Can we ‘phix it? Yes we can!

Alan and Nadia are playing in a Theros Block GPT. Alan plays Thoughtseize targeting Nadia. in response, Nadia plays Dictate of Kruphix, then allows Thoughtseize to resolve, revealing the rest of her hand. Alan chooses a card for Nadia to discard, attacks with his creatures, then passes the turn.

Nadia untaps, draws for the turn, plays a land and says, “Go.”

Alan untaps, draws, plays a land, thinks for a moment, then says, “Hey, wait, I’m supposed to draw for your Dictate… and so were you, on your turn! JUDGE!!”

What do you do?

Judges, feel free to discuss this scenario on Judge Apps!

Answer
Hi and welcome back to the Knowledge Pool. There have been some lively discussions on this week’s scenario, so without further ado, let’s delve in!

In the scenario given, Nadia should recieve a Warning (Missed Trigger) for the additional card Alan should have drawn but receives no penalty for the additional card she should have drawn during her last turn.

There are two missed triggers to consider, both of which belongs to Nadia:
On Nadia’s turn, where she should have drawn an extra card on her turn, the trigger is not generally considered detrimental, so if she misses this, Alan is not obliged to point this out. No penalties will be given for this.
On Alan’s turn, the second trigger Nadia missed is when Alan should have drawn an extra card on his turn. This is detrimental to Nadia and so she is obligated to point this out even if Alan forgets. Nadia will receive a Missed Trigger warning for this.

From the IPG:

2.1 Missed Triggers

A triggered ability triggers, but the player controlling the ability doesn’t demonstrate awareness of the trigger’s existence the first time that it would affect the game in a visible fashion.
The point by which the player needs to demonstrate this awareness depends on the impact that the trigger would have on the game:

A triggered ability that causes a change in the visible game state: The controller must take the appropriate physical action before any game actions that can be taken only after the triggered ability should have resolved.

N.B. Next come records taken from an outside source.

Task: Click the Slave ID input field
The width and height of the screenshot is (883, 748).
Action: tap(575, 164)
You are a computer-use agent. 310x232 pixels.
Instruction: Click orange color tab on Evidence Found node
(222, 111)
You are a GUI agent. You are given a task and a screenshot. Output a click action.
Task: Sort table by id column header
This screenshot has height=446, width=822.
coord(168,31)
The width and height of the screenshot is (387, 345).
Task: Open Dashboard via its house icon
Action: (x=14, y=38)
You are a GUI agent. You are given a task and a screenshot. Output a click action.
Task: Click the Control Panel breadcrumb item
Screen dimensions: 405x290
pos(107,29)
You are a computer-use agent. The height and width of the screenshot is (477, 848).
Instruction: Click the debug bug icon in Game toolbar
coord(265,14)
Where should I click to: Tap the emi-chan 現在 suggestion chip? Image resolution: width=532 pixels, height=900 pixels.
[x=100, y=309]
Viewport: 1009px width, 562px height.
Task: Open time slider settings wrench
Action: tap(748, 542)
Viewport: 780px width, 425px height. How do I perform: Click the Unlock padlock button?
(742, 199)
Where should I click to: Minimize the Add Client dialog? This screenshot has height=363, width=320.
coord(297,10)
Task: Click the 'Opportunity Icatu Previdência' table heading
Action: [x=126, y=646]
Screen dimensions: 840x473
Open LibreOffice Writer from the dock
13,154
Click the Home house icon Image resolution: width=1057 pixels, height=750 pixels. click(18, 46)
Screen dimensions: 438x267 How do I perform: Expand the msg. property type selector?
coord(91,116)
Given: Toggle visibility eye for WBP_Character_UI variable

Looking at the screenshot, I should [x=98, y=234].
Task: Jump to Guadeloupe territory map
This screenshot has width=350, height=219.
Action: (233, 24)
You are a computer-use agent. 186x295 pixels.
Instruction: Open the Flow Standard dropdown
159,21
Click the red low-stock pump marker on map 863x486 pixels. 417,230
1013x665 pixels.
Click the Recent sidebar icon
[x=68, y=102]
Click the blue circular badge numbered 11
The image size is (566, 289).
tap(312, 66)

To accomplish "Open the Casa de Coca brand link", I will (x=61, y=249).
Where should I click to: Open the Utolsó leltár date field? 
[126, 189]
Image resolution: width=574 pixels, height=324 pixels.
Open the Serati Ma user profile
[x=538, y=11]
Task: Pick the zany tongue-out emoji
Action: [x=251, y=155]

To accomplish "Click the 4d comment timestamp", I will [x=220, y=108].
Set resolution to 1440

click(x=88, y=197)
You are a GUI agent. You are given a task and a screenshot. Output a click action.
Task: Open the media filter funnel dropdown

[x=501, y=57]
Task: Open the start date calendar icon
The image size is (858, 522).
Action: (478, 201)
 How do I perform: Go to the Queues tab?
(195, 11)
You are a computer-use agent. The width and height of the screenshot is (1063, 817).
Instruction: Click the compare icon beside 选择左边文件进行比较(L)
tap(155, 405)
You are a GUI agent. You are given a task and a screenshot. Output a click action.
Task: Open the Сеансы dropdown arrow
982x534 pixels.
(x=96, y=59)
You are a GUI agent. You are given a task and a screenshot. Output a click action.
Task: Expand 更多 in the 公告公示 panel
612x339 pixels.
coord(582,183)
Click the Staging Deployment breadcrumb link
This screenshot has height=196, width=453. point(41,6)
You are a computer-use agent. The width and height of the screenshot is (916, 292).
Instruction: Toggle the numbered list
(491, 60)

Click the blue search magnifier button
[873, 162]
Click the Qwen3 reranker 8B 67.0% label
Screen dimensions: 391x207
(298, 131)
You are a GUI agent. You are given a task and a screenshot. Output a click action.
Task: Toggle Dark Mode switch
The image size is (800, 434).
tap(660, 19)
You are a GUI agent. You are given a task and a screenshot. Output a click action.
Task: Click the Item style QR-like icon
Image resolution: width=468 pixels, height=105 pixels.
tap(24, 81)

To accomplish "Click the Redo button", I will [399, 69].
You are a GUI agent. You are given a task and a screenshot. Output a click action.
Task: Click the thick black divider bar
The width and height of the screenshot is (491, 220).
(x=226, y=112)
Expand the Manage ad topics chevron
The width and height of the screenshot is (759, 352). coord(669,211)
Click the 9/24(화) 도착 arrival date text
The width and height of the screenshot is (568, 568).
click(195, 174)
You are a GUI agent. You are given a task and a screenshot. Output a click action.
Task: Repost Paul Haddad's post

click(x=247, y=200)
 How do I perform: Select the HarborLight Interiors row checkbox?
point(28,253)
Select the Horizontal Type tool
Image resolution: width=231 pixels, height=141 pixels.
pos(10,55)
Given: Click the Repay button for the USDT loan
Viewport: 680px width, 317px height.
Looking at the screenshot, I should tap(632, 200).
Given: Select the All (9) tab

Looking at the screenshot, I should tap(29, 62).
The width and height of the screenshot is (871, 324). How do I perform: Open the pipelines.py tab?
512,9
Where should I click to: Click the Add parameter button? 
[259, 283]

In layman’s term, Nadia had until the point at which Alan did anything else during his turn to point out the trigger. Alan then proceeded to play a land, which clearly can only happen after Alan would have drawn the second card.
Because it is still within a turn, Alan can choose to put Nadia’s detrimental trigger on the stack and draw an extra card if he so chooses.
Note that, even if he wanted to, Alan can’t add Nadia’s other missed draw trigger from the previous turn to the stack:

From the IPG:

If the triggered ability was missed prior to the current phase in the previous player’s turn, instruct the players to continue playing.

We are now in Alan’s main phase (because he played a land) and Nadia’s other missed trigger was during her draw phase in the previous turn, which is beyond of the time frame allowed within the IPG to retroactively put missed triggers on the stack. Note that the phrase ‘turn cycle’ is an obsolete term which is no longer referred to in the current version of the IPG.